Two Sides To Patent Quality

Most people think that poor patent quality refers only to patents that are improvidently granted. For example, the patent examiner did not adequately search for the prior art, or failed to appreciate a reference that was before them, or did not apply a reference correctly, or was outgunned by the applicant, or ... Improvidently granted patents are the more important type of poor patent quality, however, I believe that a second and important type of of poor patent quality is patents that should be immediately granted, but are delayed or damaged by inappropriate office actions (I refer to this second type of poor patent quality as Damaged Patents).

Damaged Patents are the product of the USPTO being overwhelmed by the nearly half-million patent applications it is tasked with reviewing each year. How does the Patent Office deal with examining this number of applications? The office has two basic choices: (1) let everything through with minimal examination (characterized by the era when examiners were told it was their job to get patents for their "customers") or (2) let nothing through (unless the examiner is "embarrassed" into issuing the patent - it seems the office is in this mode now). This second approach by the USPTO exacerbates an already huge backlog, creates a much longer patent pendency and Damages patents that should immediately be issued.

Let's assume that an inventor has created a new way to produce hydrogen from water by using RF energy to break down the molecular bonds of the water and a patent application is filed. First, of course, the application is not even substantively reviewed by an examiner for at least two years. Next the examiner, who has just graduated from the 8-month training course, misunderstands the invention and does a search for electrolysis and finds a huge amount of "prior art" to cite in the first office action (3 months later). The applicant requests an interview wherein the invention is made clear to the examiner, who signals that some dependent claims might be allowable. The applicant files amends the main claims to include the dependent limitations (3 months later). The examiner does a new search and finds a reference on a RF generator and cites that plus the electrolysis reference as 103 and goes final (3 months later).
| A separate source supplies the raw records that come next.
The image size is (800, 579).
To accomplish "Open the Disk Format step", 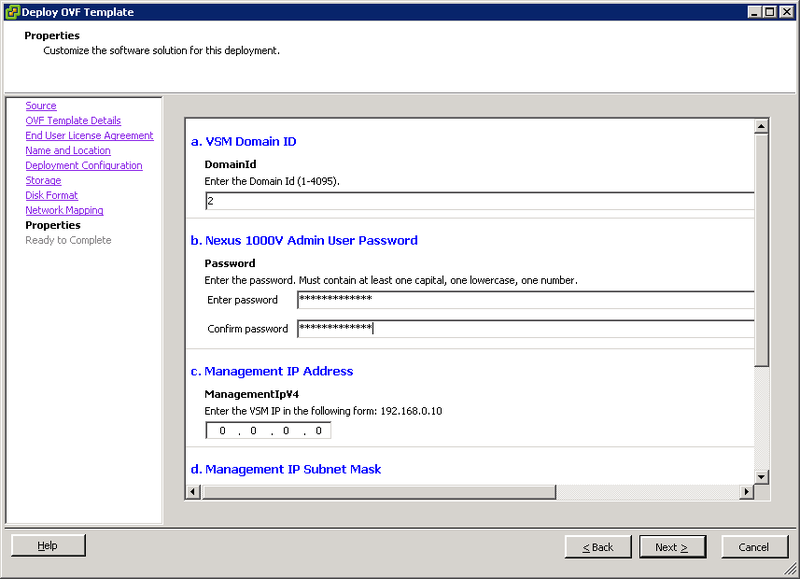I will [x=51, y=195].
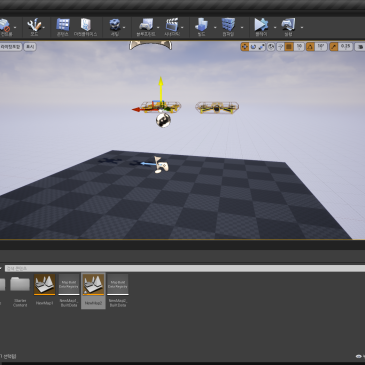365x365 pixels.
Task: Select the NewMap1 level thumbnail
Action: click(x=44, y=290)
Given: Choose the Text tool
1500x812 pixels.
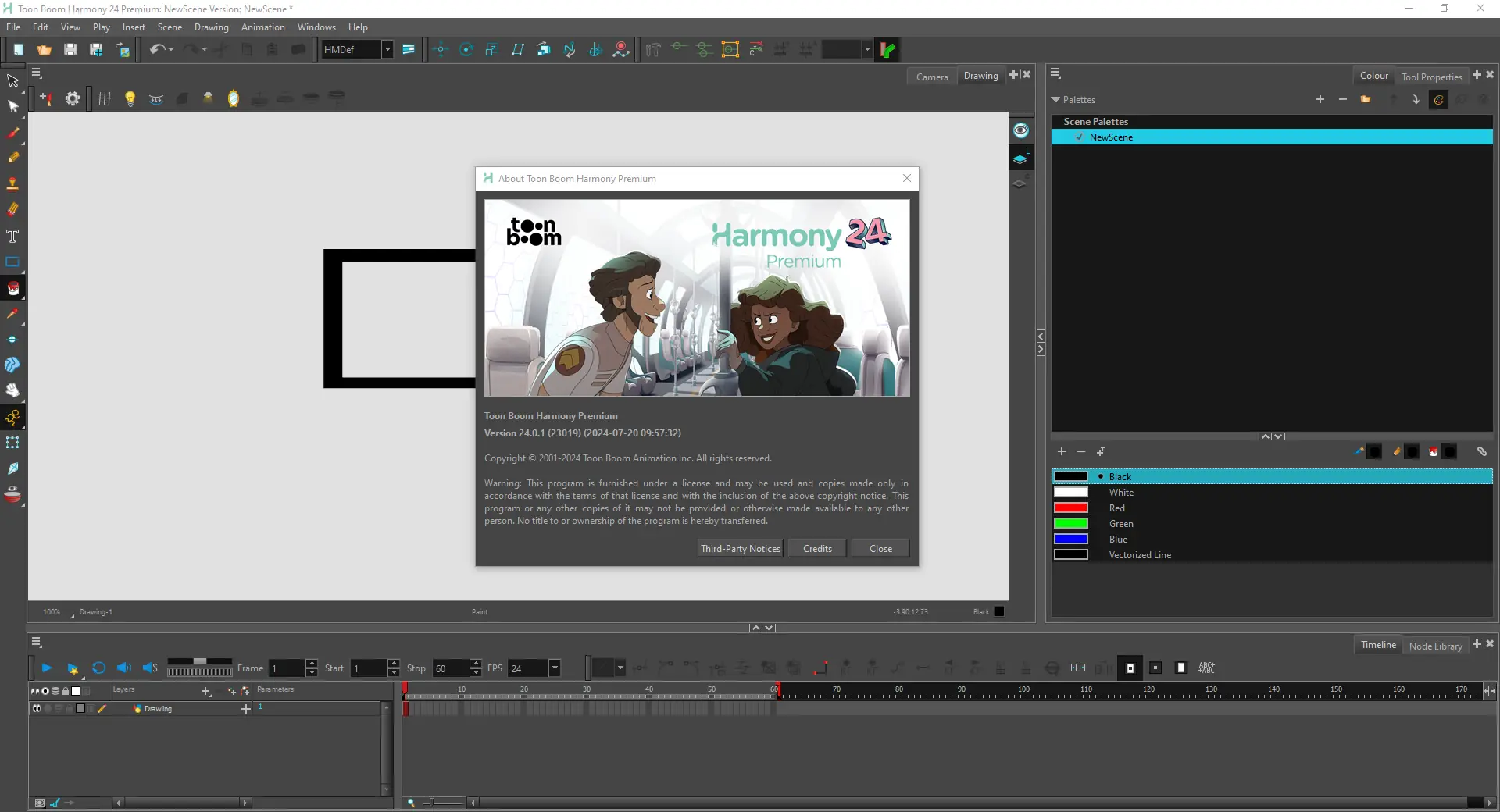Looking at the screenshot, I should pos(13,237).
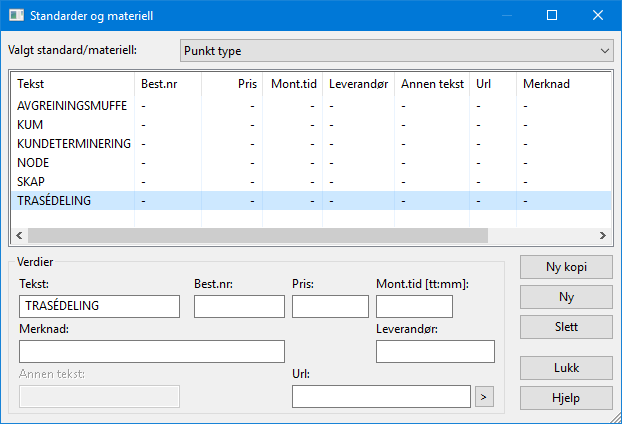Focus the Merknad input field
This screenshot has width=622, height=424.
coord(152,351)
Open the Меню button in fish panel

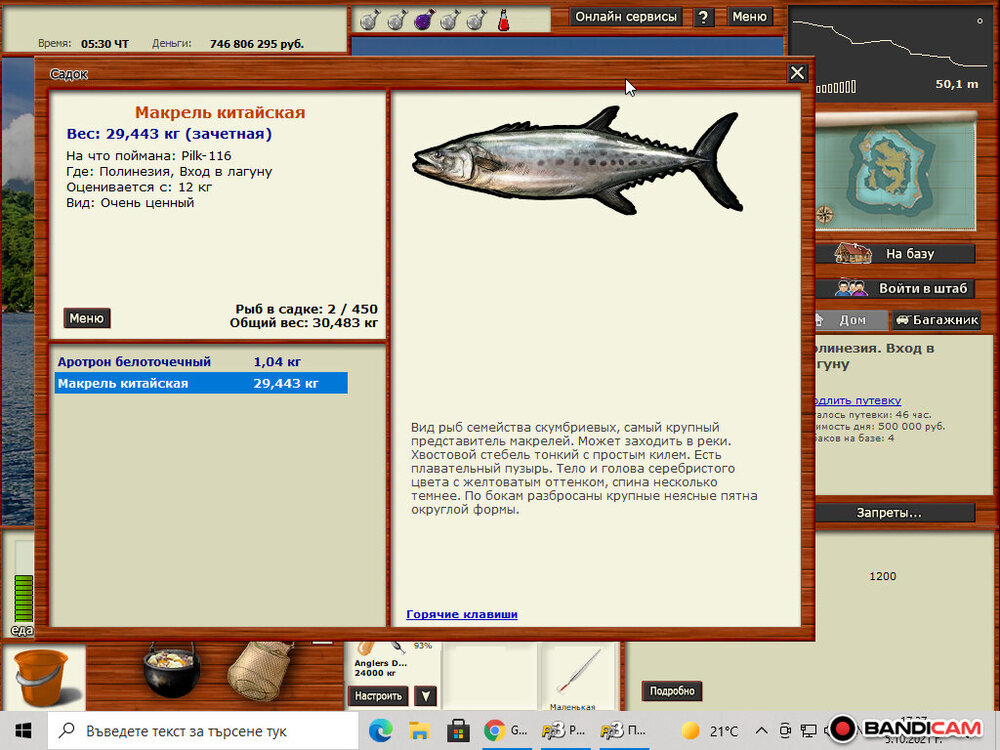[86, 318]
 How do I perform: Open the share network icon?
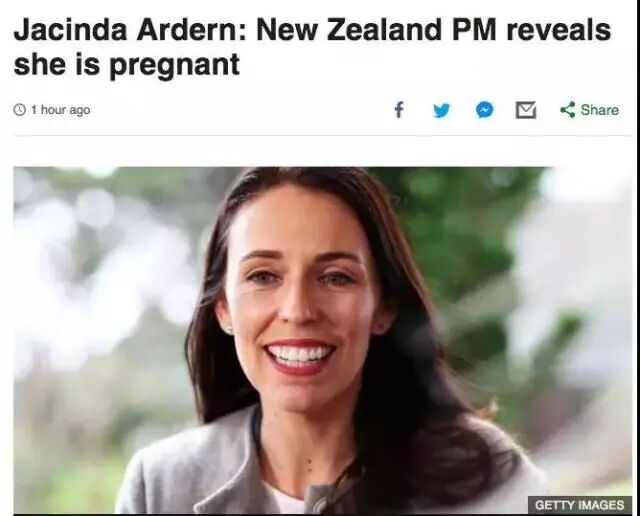[x=567, y=110]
The applicant files a RCE and argues over the reference and the examiner issues the patent -- now Damaged (6 months later).

The applicant finally has a Damaged patent that should have been allowed by the USPTO on the first office action based on the first search that the examiner did. Of course, the applicant may file a continuation case to attempt to get the proper scope of claims, but that will delay the process for years to come.
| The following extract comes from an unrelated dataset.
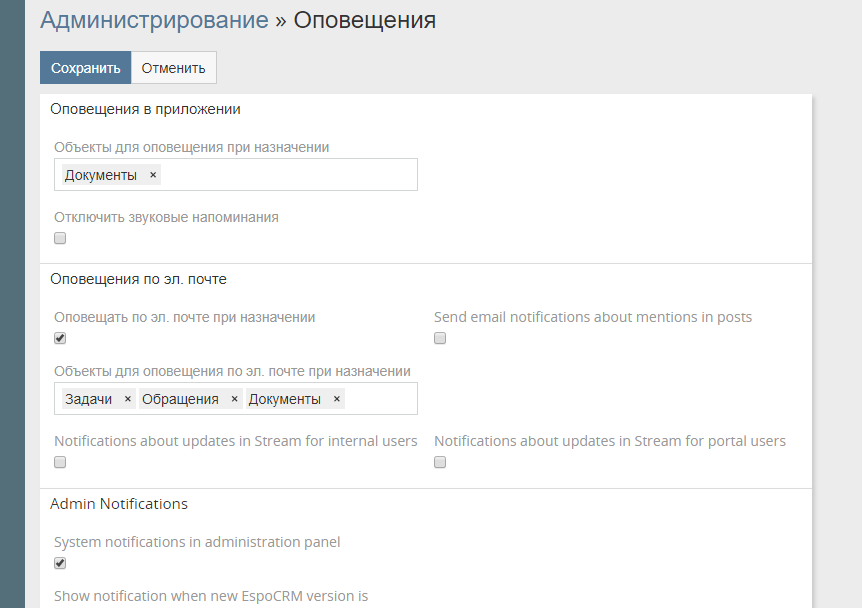Select Документы tag label in email objects
862x608 pixels.
point(285,399)
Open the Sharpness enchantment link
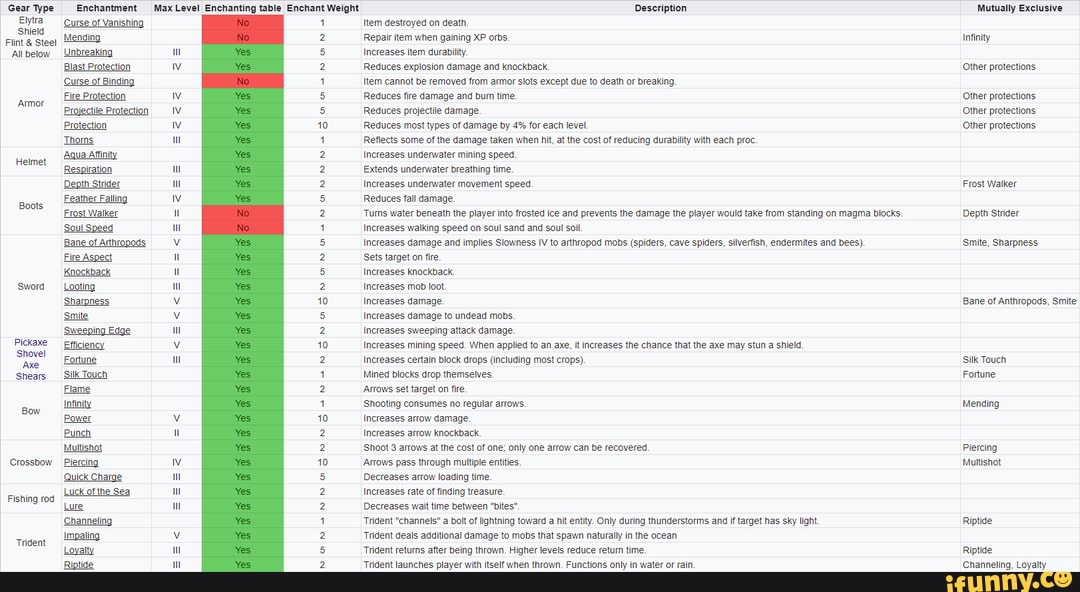The height and width of the screenshot is (592, 1080). point(86,301)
Let's look at a similar case under a scenario where the number of patent applications has been reduced because of an increase of the filing fee. Obviously, in this hypothetical, the applicant would choose to file the application on a technology this important. The examiner, with 5 years of experience in the current Art Unit, having received the application 6 months after filing reviews the application carefully for technical issues -- recognizes the importance of the application and does a careful prior art search. Finding nothing relevant to the claims of the application, the examiner allows the case in three months. The applicant has the patent in under one year.

Again, the fault here is not entirely, nor even primarily the USPTO's, rather the fault is shared with Congress and large corporations filing thousands of unimportant patent applications because the fees for filing allow this abuse of the patent system.